• **Exercise material**:
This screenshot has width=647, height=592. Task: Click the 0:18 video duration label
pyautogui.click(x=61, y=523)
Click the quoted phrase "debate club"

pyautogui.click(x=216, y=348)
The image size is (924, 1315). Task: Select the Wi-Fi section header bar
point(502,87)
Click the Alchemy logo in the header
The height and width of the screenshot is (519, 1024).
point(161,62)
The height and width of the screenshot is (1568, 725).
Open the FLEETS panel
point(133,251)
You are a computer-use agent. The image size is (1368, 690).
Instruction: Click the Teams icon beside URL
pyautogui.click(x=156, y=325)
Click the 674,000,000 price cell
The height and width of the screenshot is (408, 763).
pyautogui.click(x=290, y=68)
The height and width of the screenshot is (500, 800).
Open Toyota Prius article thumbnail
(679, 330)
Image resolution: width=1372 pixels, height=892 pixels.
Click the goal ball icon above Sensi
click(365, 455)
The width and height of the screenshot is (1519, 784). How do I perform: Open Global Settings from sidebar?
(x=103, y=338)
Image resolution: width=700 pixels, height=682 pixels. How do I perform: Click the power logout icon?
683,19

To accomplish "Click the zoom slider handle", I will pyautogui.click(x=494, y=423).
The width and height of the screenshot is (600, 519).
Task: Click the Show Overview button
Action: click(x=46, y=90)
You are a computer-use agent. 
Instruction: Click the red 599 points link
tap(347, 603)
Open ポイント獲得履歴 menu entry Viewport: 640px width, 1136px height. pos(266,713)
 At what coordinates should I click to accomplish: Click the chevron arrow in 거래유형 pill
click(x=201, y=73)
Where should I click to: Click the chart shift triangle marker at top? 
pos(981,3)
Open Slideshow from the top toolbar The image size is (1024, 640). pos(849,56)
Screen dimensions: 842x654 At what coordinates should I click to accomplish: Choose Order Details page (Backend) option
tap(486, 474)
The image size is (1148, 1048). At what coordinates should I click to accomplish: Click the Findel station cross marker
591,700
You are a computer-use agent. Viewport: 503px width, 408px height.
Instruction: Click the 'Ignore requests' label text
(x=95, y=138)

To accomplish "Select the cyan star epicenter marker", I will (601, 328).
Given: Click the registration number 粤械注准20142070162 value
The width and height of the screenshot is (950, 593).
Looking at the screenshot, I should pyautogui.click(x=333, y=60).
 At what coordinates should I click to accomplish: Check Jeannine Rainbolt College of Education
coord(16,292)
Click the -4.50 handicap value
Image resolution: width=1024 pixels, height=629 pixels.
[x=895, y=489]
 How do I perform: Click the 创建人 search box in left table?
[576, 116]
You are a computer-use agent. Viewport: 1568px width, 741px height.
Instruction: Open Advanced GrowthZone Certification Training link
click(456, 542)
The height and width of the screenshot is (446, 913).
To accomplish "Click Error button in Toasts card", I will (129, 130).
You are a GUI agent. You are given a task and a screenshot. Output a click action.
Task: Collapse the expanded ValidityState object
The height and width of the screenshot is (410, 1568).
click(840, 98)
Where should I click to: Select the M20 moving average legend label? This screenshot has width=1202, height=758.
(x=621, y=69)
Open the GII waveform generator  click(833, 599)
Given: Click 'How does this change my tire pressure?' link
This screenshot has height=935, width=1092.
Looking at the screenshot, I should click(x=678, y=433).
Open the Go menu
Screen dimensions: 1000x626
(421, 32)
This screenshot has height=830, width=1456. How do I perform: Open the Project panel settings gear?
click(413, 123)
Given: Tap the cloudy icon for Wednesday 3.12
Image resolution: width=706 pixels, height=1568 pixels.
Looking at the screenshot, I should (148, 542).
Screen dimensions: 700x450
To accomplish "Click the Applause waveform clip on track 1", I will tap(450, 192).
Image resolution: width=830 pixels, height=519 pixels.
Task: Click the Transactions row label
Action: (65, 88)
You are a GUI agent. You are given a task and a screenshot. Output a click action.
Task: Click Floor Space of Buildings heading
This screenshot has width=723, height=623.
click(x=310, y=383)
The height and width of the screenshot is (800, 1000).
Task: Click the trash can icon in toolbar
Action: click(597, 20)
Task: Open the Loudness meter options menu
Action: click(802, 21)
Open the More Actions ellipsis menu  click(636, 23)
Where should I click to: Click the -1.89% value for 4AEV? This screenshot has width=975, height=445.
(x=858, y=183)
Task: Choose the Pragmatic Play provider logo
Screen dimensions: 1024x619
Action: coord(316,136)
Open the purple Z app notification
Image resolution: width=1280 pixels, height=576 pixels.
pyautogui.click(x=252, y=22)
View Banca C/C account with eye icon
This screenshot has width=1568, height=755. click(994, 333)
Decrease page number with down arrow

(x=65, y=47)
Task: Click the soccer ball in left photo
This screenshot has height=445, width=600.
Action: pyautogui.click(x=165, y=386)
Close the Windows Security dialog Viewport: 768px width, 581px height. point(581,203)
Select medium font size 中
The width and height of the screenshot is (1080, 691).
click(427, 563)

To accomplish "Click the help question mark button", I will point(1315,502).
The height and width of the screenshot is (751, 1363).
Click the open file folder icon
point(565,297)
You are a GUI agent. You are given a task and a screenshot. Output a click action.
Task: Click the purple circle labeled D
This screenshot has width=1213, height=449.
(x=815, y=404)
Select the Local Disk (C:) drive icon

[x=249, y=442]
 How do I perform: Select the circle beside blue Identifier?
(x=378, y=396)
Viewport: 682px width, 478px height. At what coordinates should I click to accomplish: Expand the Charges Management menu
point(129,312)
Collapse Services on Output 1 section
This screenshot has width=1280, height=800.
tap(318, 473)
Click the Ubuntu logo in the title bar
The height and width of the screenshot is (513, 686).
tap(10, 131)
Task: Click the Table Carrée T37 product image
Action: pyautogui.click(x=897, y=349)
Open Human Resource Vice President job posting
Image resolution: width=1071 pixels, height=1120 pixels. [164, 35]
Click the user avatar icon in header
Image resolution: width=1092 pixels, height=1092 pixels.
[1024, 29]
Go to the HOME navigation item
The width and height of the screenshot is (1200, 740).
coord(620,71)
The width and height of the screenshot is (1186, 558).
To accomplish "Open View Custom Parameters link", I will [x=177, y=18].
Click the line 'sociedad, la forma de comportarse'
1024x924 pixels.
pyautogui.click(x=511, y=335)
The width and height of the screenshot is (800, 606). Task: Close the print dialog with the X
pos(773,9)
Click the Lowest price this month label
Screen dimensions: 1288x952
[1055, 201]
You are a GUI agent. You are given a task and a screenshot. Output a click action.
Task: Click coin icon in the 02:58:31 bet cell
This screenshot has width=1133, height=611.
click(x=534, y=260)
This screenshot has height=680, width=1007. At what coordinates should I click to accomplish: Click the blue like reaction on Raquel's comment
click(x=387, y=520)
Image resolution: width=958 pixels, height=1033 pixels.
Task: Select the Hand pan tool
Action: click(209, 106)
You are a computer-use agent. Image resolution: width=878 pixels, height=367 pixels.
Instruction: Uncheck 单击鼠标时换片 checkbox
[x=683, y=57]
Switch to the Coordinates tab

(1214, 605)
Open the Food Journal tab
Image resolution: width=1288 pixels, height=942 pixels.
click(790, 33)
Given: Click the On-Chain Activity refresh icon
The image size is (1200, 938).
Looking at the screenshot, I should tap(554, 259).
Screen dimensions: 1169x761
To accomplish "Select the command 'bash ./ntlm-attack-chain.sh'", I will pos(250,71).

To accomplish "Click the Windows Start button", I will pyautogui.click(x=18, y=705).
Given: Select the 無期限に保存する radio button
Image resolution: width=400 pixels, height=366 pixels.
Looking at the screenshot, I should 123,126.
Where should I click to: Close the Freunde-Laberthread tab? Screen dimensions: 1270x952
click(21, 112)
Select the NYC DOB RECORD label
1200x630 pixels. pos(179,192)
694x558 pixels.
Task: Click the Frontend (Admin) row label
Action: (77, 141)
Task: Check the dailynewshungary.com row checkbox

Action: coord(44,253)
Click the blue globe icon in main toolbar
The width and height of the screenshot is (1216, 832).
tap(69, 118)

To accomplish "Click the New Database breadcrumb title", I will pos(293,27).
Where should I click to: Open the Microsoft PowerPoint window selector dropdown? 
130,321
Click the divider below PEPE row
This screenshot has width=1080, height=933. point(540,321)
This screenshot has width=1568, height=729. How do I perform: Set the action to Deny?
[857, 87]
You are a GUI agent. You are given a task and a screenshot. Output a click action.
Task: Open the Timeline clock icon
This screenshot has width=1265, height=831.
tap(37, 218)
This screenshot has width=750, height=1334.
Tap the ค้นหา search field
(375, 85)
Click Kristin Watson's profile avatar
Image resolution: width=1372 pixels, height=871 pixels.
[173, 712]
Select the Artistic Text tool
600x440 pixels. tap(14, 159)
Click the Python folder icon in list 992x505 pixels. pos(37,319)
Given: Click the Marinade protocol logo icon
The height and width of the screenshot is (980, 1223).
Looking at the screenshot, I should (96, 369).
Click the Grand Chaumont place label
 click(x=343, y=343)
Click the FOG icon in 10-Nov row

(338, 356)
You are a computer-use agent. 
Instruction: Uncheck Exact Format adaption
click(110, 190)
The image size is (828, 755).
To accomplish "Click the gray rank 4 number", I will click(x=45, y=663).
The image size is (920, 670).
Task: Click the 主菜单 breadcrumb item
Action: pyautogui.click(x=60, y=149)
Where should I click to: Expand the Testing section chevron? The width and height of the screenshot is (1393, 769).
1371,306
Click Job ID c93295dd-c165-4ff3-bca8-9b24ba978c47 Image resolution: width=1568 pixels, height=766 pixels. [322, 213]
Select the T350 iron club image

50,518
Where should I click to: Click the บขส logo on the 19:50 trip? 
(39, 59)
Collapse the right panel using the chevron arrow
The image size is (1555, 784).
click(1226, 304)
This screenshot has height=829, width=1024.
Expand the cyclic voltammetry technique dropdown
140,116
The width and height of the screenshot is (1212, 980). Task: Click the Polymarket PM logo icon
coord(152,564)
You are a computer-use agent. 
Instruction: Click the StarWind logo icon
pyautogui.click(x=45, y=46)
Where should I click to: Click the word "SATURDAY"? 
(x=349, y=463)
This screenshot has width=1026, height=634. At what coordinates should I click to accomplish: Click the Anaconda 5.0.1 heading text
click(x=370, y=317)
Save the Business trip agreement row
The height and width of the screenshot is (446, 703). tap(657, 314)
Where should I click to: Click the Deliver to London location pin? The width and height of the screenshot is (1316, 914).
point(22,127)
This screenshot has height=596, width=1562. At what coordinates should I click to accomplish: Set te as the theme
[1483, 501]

• **Task prompt**:
Once you find the line with "Click the Alchemy logo in the header" above, print it and every line after it up to and including the line with "You are a computer-use agent. Viewport: 503px", exactly as written and nothing else.

• **Expected answer**:
Click the Alchemy logo in the header
The height and width of the screenshot is (519, 1024).
point(161,62)
The height and width of the screenshot is (1568, 725).
Open the FLEETS panel
point(133,251)
You are a computer-use agent. The image size is (1368, 690).
Instruction: Click the Teams icon beside URL
pyautogui.click(x=156, y=325)
Click the 674,000,000 price cell
The height and width of the screenshot is (408, 763).
pyautogui.click(x=290, y=68)
The height and width of the screenshot is (500, 800).
Open Toyota Prius article thumbnail
(679, 330)
Image resolution: width=1372 pixels, height=892 pixels.
Click the goal ball icon above Sensi
click(365, 455)
The width and height of the screenshot is (1519, 784). How do I perform: Open Global Settings from sidebar?
(x=103, y=338)
Image resolution: width=700 pixels, height=682 pixels. How do I perform: Click the power logout icon?
683,19

To accomplish "Click the zoom slider handle", I will pyautogui.click(x=494, y=423).
The width and height of the screenshot is (600, 519).
Task: Click the Show Overview button
Action: click(x=46, y=90)
You are a computer-use agent. 
Instruction: Click the red 599 points link
tap(347, 603)
Open ポイント獲得履歴 menu entry Viewport: 640px width, 1136px height. pos(266,713)
 At what coordinates should I click to accomplish: Click the chevron arrow in 거래유형 pill
click(x=201, y=73)
Where should I click to: Click the chart shift triangle marker at top? 
pos(981,3)
Open Slideshow from the top toolbar The image size is (1024, 640). pos(849,56)
Screen dimensions: 842x654 At what coordinates should I click to accomplish: Choose Order Details page (Backend) option
tap(486, 474)
The image size is (1148, 1048). At what coordinates should I click to accomplish: Click the Findel station cross marker
591,700
You are a computer-use agent. Viewport: 503px width, 408px height.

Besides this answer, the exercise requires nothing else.